# Source passage
________________________________________
The fallout from Tricolor Holdings’ bankruptcy continues, with top executives at the company now charged with “systematic fraud.”
The details: In an indictment unsealed in a Manhattan federal court, U.S. prosecutors lay out a series of deceptive schemes that the subprime lender’s founder and CEO (at the time) Daniel Chu and COO David Goodgame allegedly engaged in from 2018 through September 2025.
Top executives repeatedly “double pledged” auto loans to multiple lenders and manipulated data so that delinquent or charged-off loans appeared eligible for financing.
Tricolor also obtained billions of dollars from investors and lenders, including JP Morgan and Jeffries Financial Group, by misrepresenting the value of its loan collateral with this scheme.
Also unsealed were the guilty pleas of Tricolor’s former CFO, Jerome Kollar and Ameryn Seibold, a former finance executive for Tricolor, who both pled guilty to fraud.
________________________________________
# Supplied information
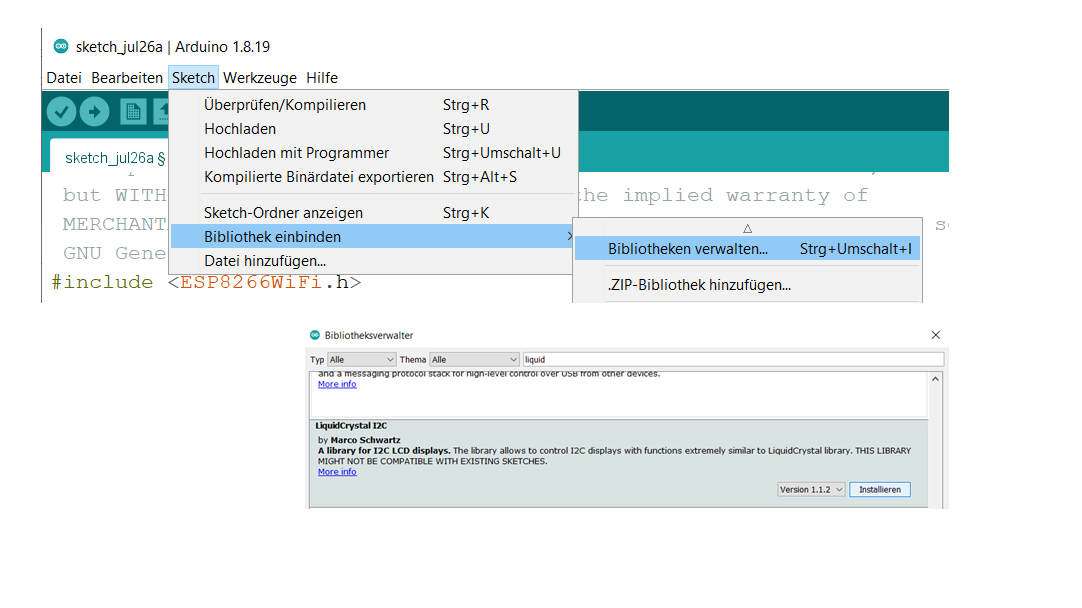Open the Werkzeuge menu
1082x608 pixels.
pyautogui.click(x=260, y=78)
________________________________________
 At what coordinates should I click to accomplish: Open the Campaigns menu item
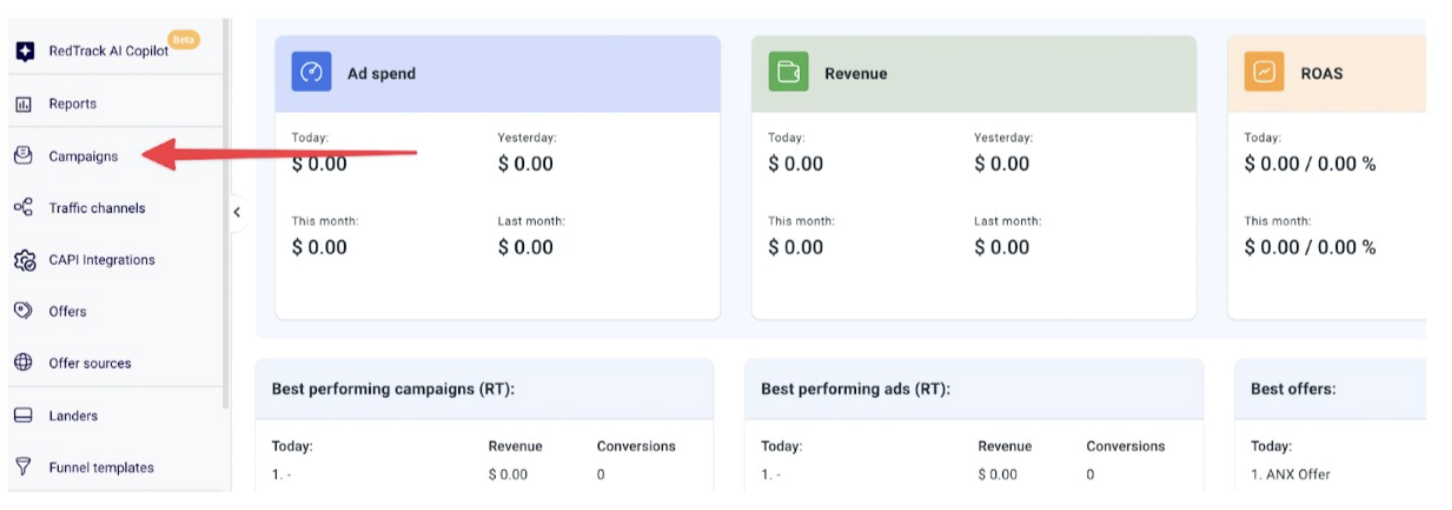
________________________________________
# Prompt 1
Name every person the Tricolor Holdings passage identifies by name.
# Prompt 2
Write the next part of the Tricolor Holdings passage, picking up after its last sentence.
The data above has no connection to the Tricolor Holdings passage.

# Result 1
Daniel Chu, David Goodgame, Jerome Kollar, Ameryn Seibold

# Result 2
Worth noting: Prosecutors said Chu and other executives initially tried to hide the discrepancies, blaming it on an administrative error. But when that failed, Chu withdrew more than $6 million from the company before Tricolor placed over 1,000 employees on unpaid leave.
What they’re saying: “Fraud became an integral component of Tricolor’s business strategy. The resulting billion dollar collapse harmed banks, investors, employees and customers,” Manhattan U.S. attorney Jay Clayton said in a statement.
Why it matters: The Tricolor collapse continues to be a reminder that lender fraud doesn’t just hit Wall Street—it can disrupt approvals, floorplan relationships, and customer financing options when a major player collapses.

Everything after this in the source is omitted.